- Born: 1971 (age 54–55)
- Occupation: writer
- Spouse: Jonathan Mostow

= Laurie Sandell =

American author (born 1971)

Laurie Sandell (born 1971) is an American author. She has been a working journalist for over a decade before she published the first of her two books.

Her first book is a graphic memoir entitled The Impostor's Daughter: A True Memoir, that describes how, as she grew older, she realized her father was a fabulist, and stories she had taken at face value simply weren't credible.

She started her second book, Truth and Consequences: Life Inside the Madoff Family, after Catherine Hooper, the fiancée of Bernie Madoff's son Andrew Madoff, introduced herself at a book signing. They became friends, and she asked her publisher to help Hooper prepare a book on disaster planning. Her publisher, instead, encouraged her to write a profile of the family.

In a review in The Telegraph Helen Brown wrote that when she started read Truth and Consequences she was prepared to be sympathetic to Bernie Madoff's family, but she just couldn't do it. She decided she was less credulous than Sandell and thought Sandell's description of the Madoffs made them sound shallow and unlikeable. Jessica Grose, writing in Slate magazine, described how Sandell's book, and joining Sandell on her book tour, helped the public find sympathy for Ruth Madoff.

Deadline Hollywood reported that Zambry films acquired the movie rights to The Impostor's Daughter, in December 2012.

In 2013 Sandell wrote an essay, for The New York Times, entitled "How to Break Up With A 2-Year-Old." In the essay she described first her surprise at falling in love with the toddler of a man she was dating, and then her feeling of loss as she realized how much she would miss that child, as her relationship with her father deteriorated.

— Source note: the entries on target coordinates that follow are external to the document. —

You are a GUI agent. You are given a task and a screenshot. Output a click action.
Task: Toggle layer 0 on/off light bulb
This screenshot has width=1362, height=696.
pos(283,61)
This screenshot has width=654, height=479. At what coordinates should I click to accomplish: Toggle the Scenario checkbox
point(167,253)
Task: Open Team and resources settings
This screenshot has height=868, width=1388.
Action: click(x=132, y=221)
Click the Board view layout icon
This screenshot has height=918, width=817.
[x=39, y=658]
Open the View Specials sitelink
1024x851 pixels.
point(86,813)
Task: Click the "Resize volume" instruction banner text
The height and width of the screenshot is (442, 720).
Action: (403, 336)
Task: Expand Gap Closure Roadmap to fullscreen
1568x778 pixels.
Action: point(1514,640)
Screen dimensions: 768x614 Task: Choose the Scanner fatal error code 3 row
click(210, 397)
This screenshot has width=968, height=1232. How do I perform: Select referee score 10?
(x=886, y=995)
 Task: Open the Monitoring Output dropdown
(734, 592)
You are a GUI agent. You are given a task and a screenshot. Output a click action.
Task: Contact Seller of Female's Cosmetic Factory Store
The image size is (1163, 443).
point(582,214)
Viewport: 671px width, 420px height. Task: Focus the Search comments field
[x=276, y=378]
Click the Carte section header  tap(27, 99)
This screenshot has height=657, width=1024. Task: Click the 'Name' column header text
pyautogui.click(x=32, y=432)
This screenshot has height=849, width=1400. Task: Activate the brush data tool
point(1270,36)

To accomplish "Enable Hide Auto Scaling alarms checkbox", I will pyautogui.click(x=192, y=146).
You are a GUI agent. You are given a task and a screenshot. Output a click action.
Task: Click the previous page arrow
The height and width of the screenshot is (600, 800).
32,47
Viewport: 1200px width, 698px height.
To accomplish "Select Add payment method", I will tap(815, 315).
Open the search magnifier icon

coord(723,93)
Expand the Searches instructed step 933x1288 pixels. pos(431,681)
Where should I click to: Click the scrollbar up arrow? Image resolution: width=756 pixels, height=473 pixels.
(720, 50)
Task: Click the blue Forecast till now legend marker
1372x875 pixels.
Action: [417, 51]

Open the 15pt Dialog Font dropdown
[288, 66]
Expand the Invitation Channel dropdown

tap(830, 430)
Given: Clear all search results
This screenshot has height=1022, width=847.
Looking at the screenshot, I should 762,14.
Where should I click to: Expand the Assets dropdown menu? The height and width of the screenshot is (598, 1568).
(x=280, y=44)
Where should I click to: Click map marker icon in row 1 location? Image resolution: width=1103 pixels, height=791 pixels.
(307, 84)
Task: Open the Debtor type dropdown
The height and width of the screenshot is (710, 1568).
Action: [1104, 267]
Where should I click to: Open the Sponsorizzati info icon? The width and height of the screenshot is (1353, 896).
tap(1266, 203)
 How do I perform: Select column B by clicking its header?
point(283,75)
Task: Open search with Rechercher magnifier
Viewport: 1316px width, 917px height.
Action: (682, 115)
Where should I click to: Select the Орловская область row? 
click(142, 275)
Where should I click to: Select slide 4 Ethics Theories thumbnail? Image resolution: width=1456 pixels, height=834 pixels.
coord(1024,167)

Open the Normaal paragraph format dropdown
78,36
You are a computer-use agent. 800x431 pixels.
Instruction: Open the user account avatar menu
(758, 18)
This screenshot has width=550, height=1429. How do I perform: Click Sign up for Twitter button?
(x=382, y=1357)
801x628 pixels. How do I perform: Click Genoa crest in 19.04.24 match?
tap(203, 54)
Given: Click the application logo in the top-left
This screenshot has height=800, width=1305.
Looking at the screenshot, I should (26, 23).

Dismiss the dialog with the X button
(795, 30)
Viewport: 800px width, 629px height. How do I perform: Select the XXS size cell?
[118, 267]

She described how meeting that girl triggered her to bear a child through artificial insemination, or to adopt a child, if that failed. Busy Philipps read her essay aloud for a series broadcast on WBUR in 2018.

Sandell's book on the Madoff family was credited as a source for the 2017 movie Wizard of Lies.

On October 7, 2018, The New York Times reported she married Jonathan Mostow. The two met through JDate in 2014, after she began dating again, after the birth of her son. He was the first man she dated after becoming a mother, and she has written Mostow is a wonderful father to her son and his own four children.